Breach Aftermath Planning: Focus on Saving Your Business

In planning for the aftermath of a data breach, many organizations focus on the obvious: the theft of personally identifiable information, including Social Security numbers; payment data and health information. In determining the cost of breaches, enterprises often concentrate on customer notification, credit monitoring and the possibility of legal judgments or regulatory penalties.

But a new study by the business advisory firm Deloitte & Touche - Beneath the Surface of a Cyberattack: A Deeper Look at Business Impact - contends these factors represent about 3.5 percent of the total breach costs.

"The costs that are commonly associated with cyberattacks and data breaches really end up being a small fraction of the overall impact," Emily Mossburg, principal in Deloitte's advisory cyber risk service, says in an interview with Information Security Media Group (click on player beneath image to listen). "Typically, based upon the model we put together, over 90 percent of the cost and the impact tend to be those things that are less tangible and often less discussed. What we really think this means is that it's not necessarily, 'OK, open eyes, this is costing more than you think.' It's more about you truly identifying the risk that are the most important to your organization."

In the interview, Mossburg discusses two scenarios Deloitte created that outline the multimillion dollar impact breaches have on two fictitious companies:

A health insurer with 50,000 employees and annual revenue of $60 billion that fell victim to a stolen laptop computer containing nearly 3 million patient records. A technology manufacturer with 60,000 workers and $40 billion in annual revenue that experienced a cyberattack from a nation-state.

Mossburg contends these scenarios should help instruct organizations to understand the deep impact data breaches have on organizations.

Deloitte, in its report, itemizes 14 cyberattack impact factors, half of them with commonly known costs, the other half having hidden or less visible, but significantly higher costs.

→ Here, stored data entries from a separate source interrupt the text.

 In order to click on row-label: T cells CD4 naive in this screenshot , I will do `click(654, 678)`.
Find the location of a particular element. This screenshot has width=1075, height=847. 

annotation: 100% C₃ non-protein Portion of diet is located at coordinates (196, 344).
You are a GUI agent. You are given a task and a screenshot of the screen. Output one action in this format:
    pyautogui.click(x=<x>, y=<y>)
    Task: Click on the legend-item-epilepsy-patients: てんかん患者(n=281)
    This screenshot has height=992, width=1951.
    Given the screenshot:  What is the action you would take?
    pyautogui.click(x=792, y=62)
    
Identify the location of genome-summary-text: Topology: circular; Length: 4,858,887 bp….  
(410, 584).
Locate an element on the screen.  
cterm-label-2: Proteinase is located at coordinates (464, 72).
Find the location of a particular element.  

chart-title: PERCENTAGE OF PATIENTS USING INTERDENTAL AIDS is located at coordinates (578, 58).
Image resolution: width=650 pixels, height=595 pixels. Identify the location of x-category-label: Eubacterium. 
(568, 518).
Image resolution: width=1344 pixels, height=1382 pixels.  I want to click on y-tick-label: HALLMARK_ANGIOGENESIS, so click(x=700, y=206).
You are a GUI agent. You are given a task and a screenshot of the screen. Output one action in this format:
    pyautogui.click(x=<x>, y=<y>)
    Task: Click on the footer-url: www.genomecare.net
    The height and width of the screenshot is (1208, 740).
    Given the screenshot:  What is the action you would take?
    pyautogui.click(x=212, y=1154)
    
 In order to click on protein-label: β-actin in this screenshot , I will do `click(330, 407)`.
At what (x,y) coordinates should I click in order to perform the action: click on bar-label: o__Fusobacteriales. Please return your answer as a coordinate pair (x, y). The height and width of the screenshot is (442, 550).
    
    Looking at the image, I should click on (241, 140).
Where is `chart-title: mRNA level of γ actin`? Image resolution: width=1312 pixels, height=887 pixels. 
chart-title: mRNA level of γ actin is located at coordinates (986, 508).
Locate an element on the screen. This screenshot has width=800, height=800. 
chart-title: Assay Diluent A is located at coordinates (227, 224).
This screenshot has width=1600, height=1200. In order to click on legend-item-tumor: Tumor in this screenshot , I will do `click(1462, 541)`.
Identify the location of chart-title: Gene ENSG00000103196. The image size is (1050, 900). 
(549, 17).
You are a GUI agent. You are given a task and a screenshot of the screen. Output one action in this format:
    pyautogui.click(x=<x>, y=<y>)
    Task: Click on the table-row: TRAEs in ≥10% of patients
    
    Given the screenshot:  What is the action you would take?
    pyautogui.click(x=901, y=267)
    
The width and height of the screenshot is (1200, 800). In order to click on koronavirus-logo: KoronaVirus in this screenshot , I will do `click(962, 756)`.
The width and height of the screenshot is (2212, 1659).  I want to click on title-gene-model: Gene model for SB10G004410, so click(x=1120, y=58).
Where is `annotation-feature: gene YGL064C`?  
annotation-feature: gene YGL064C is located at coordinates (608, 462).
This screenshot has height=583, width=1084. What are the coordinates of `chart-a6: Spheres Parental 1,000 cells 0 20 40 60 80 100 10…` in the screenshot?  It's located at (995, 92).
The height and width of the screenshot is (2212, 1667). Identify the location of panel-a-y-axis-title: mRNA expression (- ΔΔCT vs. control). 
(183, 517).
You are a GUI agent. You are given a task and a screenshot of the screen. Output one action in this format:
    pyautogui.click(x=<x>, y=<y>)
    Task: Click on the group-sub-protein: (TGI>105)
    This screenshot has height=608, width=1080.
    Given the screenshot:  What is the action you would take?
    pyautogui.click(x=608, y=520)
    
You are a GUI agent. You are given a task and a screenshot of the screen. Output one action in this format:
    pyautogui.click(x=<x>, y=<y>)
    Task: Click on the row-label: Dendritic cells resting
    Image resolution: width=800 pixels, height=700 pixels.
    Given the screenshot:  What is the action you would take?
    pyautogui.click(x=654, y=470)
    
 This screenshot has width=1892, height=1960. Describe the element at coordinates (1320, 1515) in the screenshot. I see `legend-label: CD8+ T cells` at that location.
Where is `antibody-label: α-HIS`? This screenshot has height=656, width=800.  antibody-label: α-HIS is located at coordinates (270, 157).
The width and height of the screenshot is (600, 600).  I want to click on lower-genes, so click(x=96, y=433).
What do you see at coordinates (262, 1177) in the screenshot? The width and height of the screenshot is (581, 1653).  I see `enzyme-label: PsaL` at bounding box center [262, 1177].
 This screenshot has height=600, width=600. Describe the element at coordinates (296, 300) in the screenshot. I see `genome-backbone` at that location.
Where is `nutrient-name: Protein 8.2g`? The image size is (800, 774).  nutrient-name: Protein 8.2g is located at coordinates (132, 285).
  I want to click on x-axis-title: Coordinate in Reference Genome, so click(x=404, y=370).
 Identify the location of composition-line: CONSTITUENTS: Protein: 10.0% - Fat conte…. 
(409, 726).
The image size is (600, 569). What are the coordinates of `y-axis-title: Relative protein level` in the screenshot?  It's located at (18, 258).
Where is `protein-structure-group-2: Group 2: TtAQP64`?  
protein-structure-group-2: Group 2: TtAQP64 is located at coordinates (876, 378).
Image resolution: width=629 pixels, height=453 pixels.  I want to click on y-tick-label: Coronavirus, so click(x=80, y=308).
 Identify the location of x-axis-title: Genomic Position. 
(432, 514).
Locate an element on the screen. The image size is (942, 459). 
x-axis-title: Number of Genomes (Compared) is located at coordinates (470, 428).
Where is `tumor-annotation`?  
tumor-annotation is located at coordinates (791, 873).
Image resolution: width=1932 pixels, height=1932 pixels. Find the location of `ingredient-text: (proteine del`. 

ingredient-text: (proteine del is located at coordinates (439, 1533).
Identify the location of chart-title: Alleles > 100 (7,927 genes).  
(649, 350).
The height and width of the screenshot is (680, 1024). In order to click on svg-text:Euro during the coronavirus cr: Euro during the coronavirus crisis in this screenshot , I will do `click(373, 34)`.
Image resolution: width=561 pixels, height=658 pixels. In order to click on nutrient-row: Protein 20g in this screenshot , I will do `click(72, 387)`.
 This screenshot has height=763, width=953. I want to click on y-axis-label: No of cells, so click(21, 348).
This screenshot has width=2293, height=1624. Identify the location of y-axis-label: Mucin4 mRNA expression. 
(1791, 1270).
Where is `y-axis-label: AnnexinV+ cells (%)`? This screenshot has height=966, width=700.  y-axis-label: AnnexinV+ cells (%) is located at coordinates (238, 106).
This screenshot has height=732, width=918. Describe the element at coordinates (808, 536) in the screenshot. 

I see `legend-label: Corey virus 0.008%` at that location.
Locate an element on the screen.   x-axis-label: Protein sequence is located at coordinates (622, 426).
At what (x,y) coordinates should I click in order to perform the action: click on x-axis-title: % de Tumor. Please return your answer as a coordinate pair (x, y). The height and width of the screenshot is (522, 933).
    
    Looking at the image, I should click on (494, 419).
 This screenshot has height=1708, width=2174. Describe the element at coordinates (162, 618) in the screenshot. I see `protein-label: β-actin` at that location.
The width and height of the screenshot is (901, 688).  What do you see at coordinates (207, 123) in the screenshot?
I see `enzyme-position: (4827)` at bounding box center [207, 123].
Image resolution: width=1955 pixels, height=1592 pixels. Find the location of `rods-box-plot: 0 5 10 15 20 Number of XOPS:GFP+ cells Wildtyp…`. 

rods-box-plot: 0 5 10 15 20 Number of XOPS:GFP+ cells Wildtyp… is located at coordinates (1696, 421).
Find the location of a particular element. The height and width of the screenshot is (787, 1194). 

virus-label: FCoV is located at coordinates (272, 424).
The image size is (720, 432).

imageSource: Deloitte & Touche

Mossburg leads the resilient portion of Deloitte & Touche's cyber risk services portfolio, including the technical and organizational aspects of technology resilience, cyber incident response and post-incident crisis management for rapid recovery of operations, valuation and reputation. She has served a range of clients in the areas of technology risk management, data protection, data breach management and technology resilience, most recently focused on financial services and federal sectors.